## START Document passage

# confused about a school



## Sonamsethi (Jul 11, 2014)

we are of indian origin and recently moved to singapore on EP. we enrolled our son in an indian school here. being convinced that the singapore education system is an amazing one, we applied to the MOE for a place for our 6.5 years old son in P1. luckily, they reverted back to us with a vacancy in Yumin Primary School in Tampines-a school near to our residence. However, once we got what we wanted (i guess its true what they say- be careful what u wish for....u might just get it!!!!), we are now confused. no one in our circles seem to know how the school is....another point for woorying is the language option- we have to pick chinese or malay. we are worried that our son might not be able to cope with the language, esp as compared to native speakers.....or is it a doable thing with private tuituions but no help from parents???!!!! but how big an impact does the class mix have on the child? will my son be fine if he is the only expat in the class??i dont want him missing out on childhood experiences of great friends!!!!like i said, dont get me wrong- just thinking of it from the child's point of view....will the rest in his class adapt to a stranger within them??will he be left alone?? am so totally confused!!!will be grateful if i could get some advice and guidance....


----------



## beppi (Jun 10, 2013)

## END Document passage

* Exercise 1
In the forum thread about a Singapore school, which school did the MOE offer the son a place in?
* Exercise 2
Go on with the forum thread about a Singapore school from the point where it stops.

## START Raw data

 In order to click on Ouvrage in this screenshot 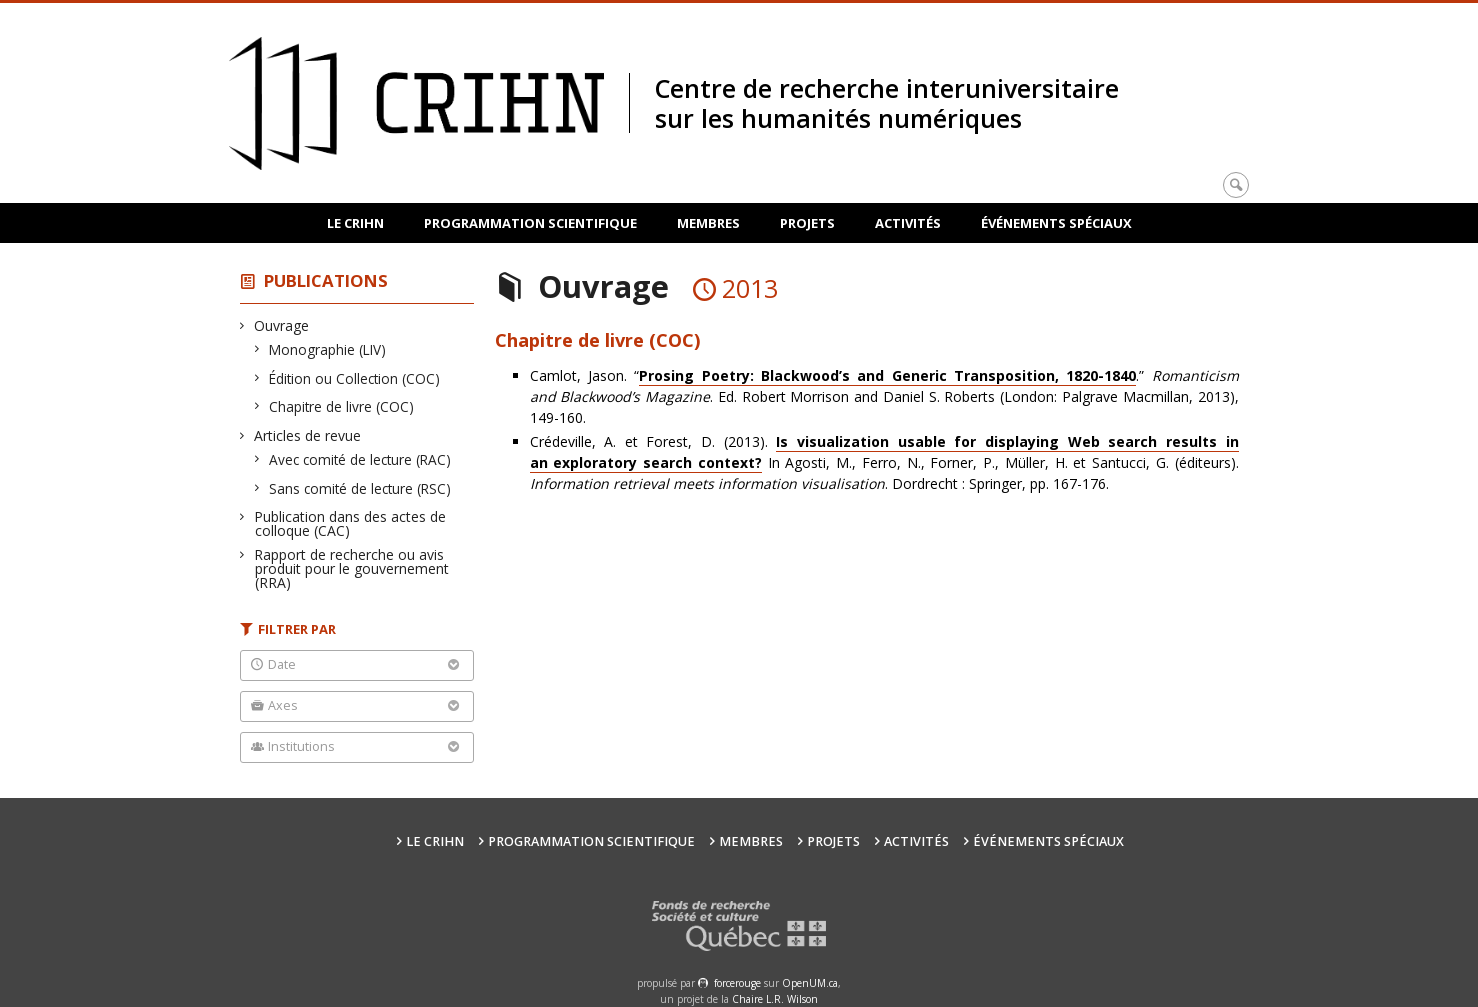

## END Raw data

* Expected answer 1
Yumin Primary School in Tampines.

* Expected answer 2
Of course I cannot predict how your child will cope in the new school, but in general Singaporeans are quite open and do not care about foreign/local. They do, however, organise themselves around ethnic lines, so Malay kids will play with Malays, etc.
From the fact that this school does not offer Tamil as language option, I assume that there are very few other ethnic Indians. This might thus limit your kid's social circle.
But I personally would still prefer a "normal" school and the chance to find friends nearby, rather than a foreigners-only school far away, which certainly limits the chance your kid integrates well into Singapore's society.


----------



## simonsays (Feb 11, 2009)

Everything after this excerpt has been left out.